As can be understood from the above description, the present invention is a high-pressure liquid sterilizer for sterilizing a liquid to be treated under a high pressure condition,
A container for containing the liquid to be processed, a piston for pressurizing the liquid to be processed in the container, a liquid supply means for supplying the liquid to be processed to the container, and a pressurization / pressurization by the piston connected to the container. The present invention provides a high-pressure liquid sterilizer characterized by comprising a liquid discharge means for discharging the liquid to be treated after sterilization, according to which it is not necessary to raise the temperature of the liquid to be treated. Therefore, a high sterilization effect can be obtained without causing the quality deterioration of the liquid to be treated. Moreover, the high-pressure liquid sterilizer of the present invention is excellent in safety, operability, and economy.

[Brief description of drawings]

FIG. 1 is a structural explanatory view showing an example of a high-pressure liquid sterilizer according to an embodiment of the present invention, FIG. 2 is an external view of an example of an object to be treated, and FIG. 3 shows a relationship between pressure and survival rate of E. coli.
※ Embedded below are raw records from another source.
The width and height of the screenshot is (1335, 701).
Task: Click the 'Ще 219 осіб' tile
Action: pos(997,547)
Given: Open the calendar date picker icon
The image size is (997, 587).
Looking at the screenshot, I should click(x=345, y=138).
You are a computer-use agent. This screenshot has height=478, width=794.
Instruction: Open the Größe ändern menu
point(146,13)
The graph of the data shown, FIG. 4 is the graph of the data showing the relationship between the temperature and the survival rate of E. coli, FIG. 5 is the graph of the data showing the relationship between the pressurizing time and the survival rate of the E. coli, and FIG. The graph which shows the change of the survival rate in the case of pressurizing and intermittently pressurizing, FIG. 7 is a structural explanatory view of another example of the apparatus for carrying out the present invention, and FIG. FIG. 10 is a configuration explanatory view of still another example of the device for performing the above. (Explanation of symbols) 1 '... High-pressure liquid sterilizer 2' ... Pressure vessel 4 '... Piston 5 ... Hydraulic cylinder 11 ... Processing object 20 ... Processing liquid 21 ... Sending pumps 22,23 …… Valves 24, 25 …… Lines.

Claims (1)

[Claims] 1. A high-pressure liquid sterilizer for sterilizing a liquid to be treated under a high pressure condition, a container for containing the liquid to be treated, a piston for pressurizing the liquid to be treated in the container, and the liquid to be treated as described above. A high-pressure liquid sterilization apparatus comprising liquid supply means for supplying to a container and liquid discharge means connected to the container for discharging the liquid to be treated after being pressurized and sterilized by the piston.